Единственная работа, которую я себе разрешал, заключалась в начертании планов собственного дома, архитектурный рисунок которого я разработал с величайшей детальностью. К этим смелым мыслям я пришел благодаря переговорам с Гертелями относительно продажи "Нибелунгов". Я запросил за четыре оперы сорок тысяч франков – половину они должны были внести к тому времени, когда я приступлю к постройке дома. Вначале издатели были настроены настолько благожелательно, что соглашались принять мои условия и облегчить мне осуществление задуманного предприятия. Вскоре, однако, Гертели изменили свое первоначальное намерение и начали иначе смотреть на выгодность предложенной им сделки. Я так и не смог выяснить, чем был вызван этот поворот в их взглядах.
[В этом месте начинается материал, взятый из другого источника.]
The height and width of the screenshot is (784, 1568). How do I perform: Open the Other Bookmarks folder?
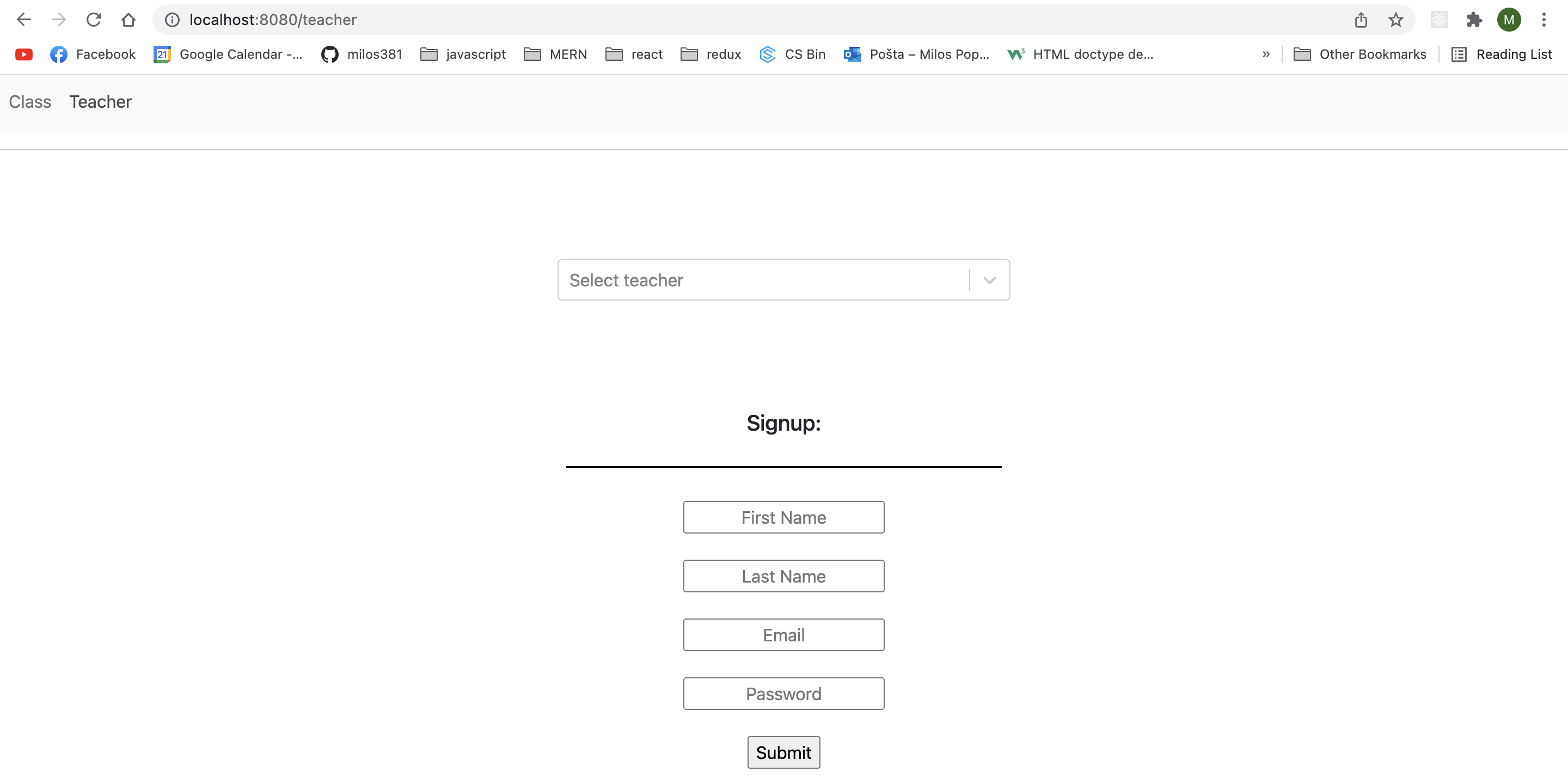1360,54
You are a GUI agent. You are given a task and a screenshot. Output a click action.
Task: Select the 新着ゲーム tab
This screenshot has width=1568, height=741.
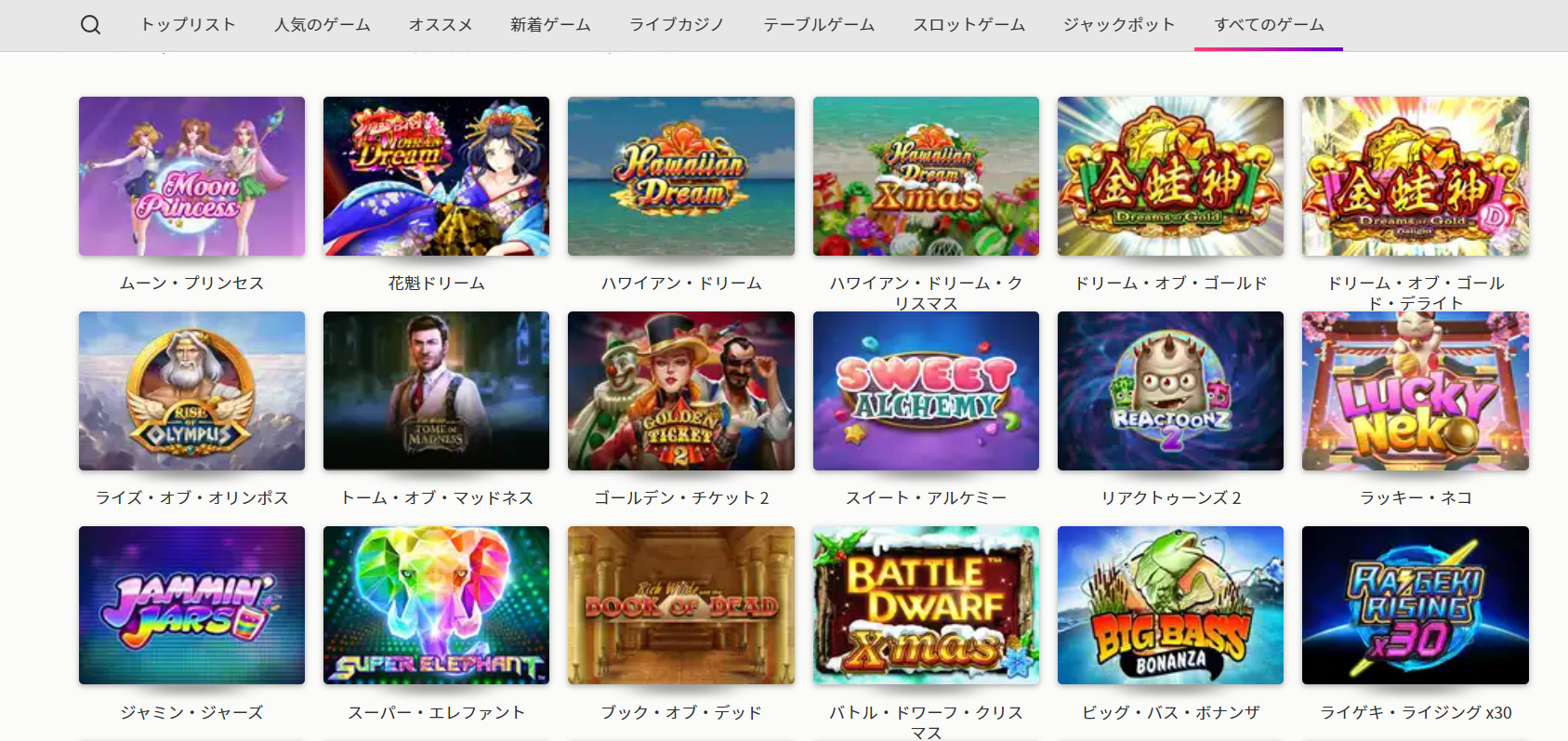coord(550,25)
Возможно, конечно, что, ознакомившись ближе с моим произведением, Гертели нашли его неисполнимым на сцене. Но, с другой стороны, легко допустить, что на них оказали влияние резкие нападки со стороны тех, кто вообще пытался мешать моим начинаниям. Как бы то ни было, я убедился, что мои надежды раздобыть капитал для постройки собственного дома снова рухнули. Тем не менее мои архитектурные работы продолжали двигаться вперед, и отныне я поставил себе целью достать средства для их осуществления.